5th August 2011
The first week of August is traditionally a quiet month for world markets, but not this week.
On Monday traders waited with baited breath as the Republicans and Democrats battled it out in the House of Congress as to how much more the US should be borrowing.
Late on Monday the House of Representatives (one of the two houses that make up the US Congress) voted to increase the nation's debt ceiling.
The Financial Times (paywall) reported the deal, which would cut spending by $2,400bn over 10 years and increase the debt ceiling until 2013, was due for a final vote in the Senate (the other house making up the US Congress) on Tuesday, where it was also expected to pass with a strong majority.
On Tuesday the Senate also agreed to the deal.
On Wednesday, the initital euphoria over the deal evaporated and by Thursday markets once again looked shaky, not helped by fears over Italy and Spain defaulting on their debts.
And by Friday morning all European bourses were trading signficantly lower.
But by the afternoon things were looking, up, only slightly fowllowing better than expected US job data.
A week is a long time in the markets, but what should investors expect over the next few months.
Bill McQuaker, head of equities at Henderson Global Investors, reckons politics have spooked the market.
"We've seen unseemely wrangling in Europe over the Greek bail-out deal and in the US unseemly wrangling between the President and Congress over raising the budget ceiling.

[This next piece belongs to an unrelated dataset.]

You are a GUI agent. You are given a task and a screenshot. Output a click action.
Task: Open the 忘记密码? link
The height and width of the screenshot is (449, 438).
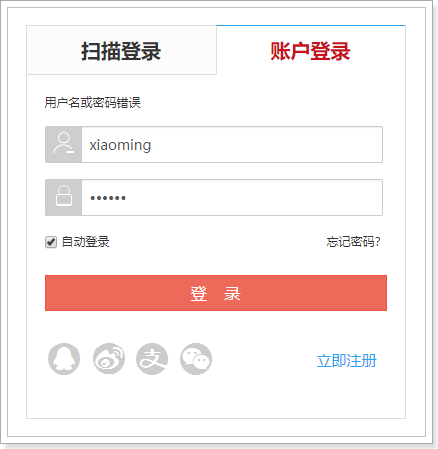click(x=353, y=242)
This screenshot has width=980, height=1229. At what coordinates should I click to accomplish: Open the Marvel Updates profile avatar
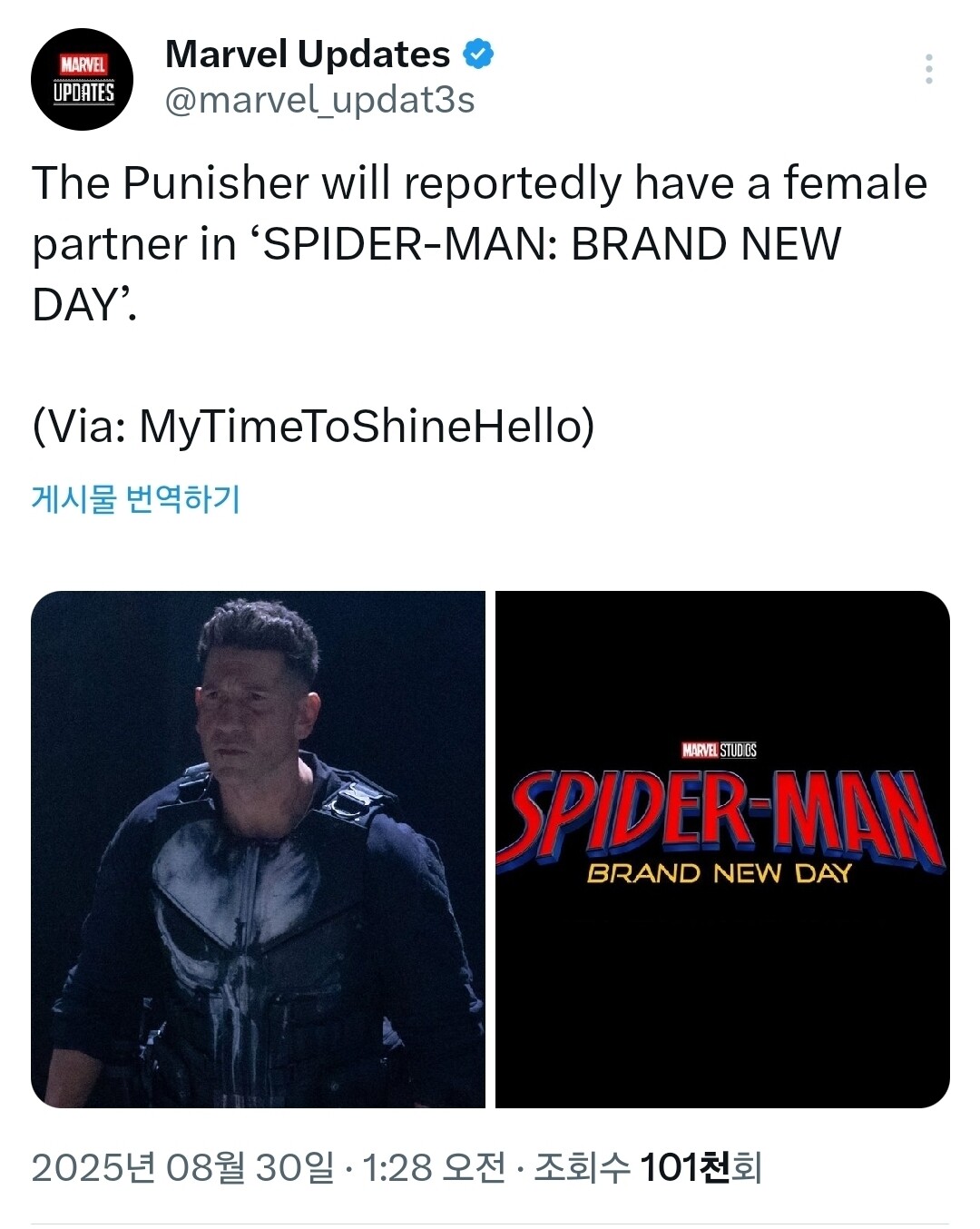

"Both these things have caused consumers around the world and businesss decision makers to pause and avoid making decisions and that has caused markets to become more fearful.
McQuaker believes that the European Central Bank – through ratification of an EU bail out fund and the US government – by putting party politics above economics – can do much to help stabilise markets.
But for those willing, it could be "a decent opportunity to increase exposure to riskier assets.
Those who are thinking long term might also want to note comments from Keith Wade, chief economist & strategist at Schroders. He said it was clear that the US is not performing as well as expected and it was cutting its baseline forecast of US economic growth at 2.6% to 1.8% for 2011.
And not to put too damp a squib on things, Mindful Money's resident economist blogger Shaun Richards points out that US jobless figures were lower was because an estimated 190,000 people stopped looking for work.